INSTRUCTIONS ->
• A. In the book review of "Tasty," what is the fifth flavor, and what is named as its epitome?
• B. Keep writing the book review of "Tasty," picking up right after its last sentence.
___ TEXT PASSAGE ___
Sunday, June 7, 2015

Tasty: The Art and Science of What We Eat, by John McQuaid. Scribner, 2015

“Tasty” claims itself to be a “brief biography of flavor” and indeed it is. McQuaid shows how taste was possibly the first sense to develop in life- 500 million years ago, sea anemones, who are restricted to eating whatever the water brings them, needed a way to tell food particles from non-food particles. Whoever evolved a method of doing this first had a distinct advantage over critters that didn’t have that ability. The sense of taste is not just confined to our tongues we have taste receptors in other parts of our bodies- including in our intestines. That wasn’t an image I wanted to dwell on. Speaking of tongues, that diagram they show everyone in science class, with the tongue divided into bitter, sweet, salty, and sour? It’s bogus, and they knew it was almost as soon as it was made up, but somehow it just won’t die. Also, there is a fifth flavor- umami- which is meaty and yummy and the epitome of it is monosodium glutamate. Fat *may* be a sixth flavor.
___ INFORMATION SHOWN ___
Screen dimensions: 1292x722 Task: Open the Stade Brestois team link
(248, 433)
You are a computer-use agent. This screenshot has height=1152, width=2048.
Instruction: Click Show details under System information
___
SET OF ANSWERS ->
• A. Umami, and its epitome is monosodium glutamate.

• B.
Different people have different taste sensitivities. Some people are very sensitive to bitter-the author posits that they might have been able to detect poisonous foods back when humans were first learning what was safe to eat. Other people enjoy a touch of bitter, and revel in broccoli, coffee, and dark chocolate. Some have a much higher tolerance for capsaicin than others. Everyone is born liking sugar, but other food preferences are learned, like being able to tolerate that revolting (to most of us) rotten shark that is eaten in Iceland. Flavors can be perceived differently depending on things like the color of the plate the food is eaten off of. When a recipe is put together, different flavors build together to create a sensation of deliciousness that is greater than the sum of the parts.

This is a very good book that covers the subject well. It’s well researched and well written. It’s written in terms that the average reader can understand but isn’t dumbed down. It touches on both the science and history of food and flavors. Interesting for both the foodie and the science buff.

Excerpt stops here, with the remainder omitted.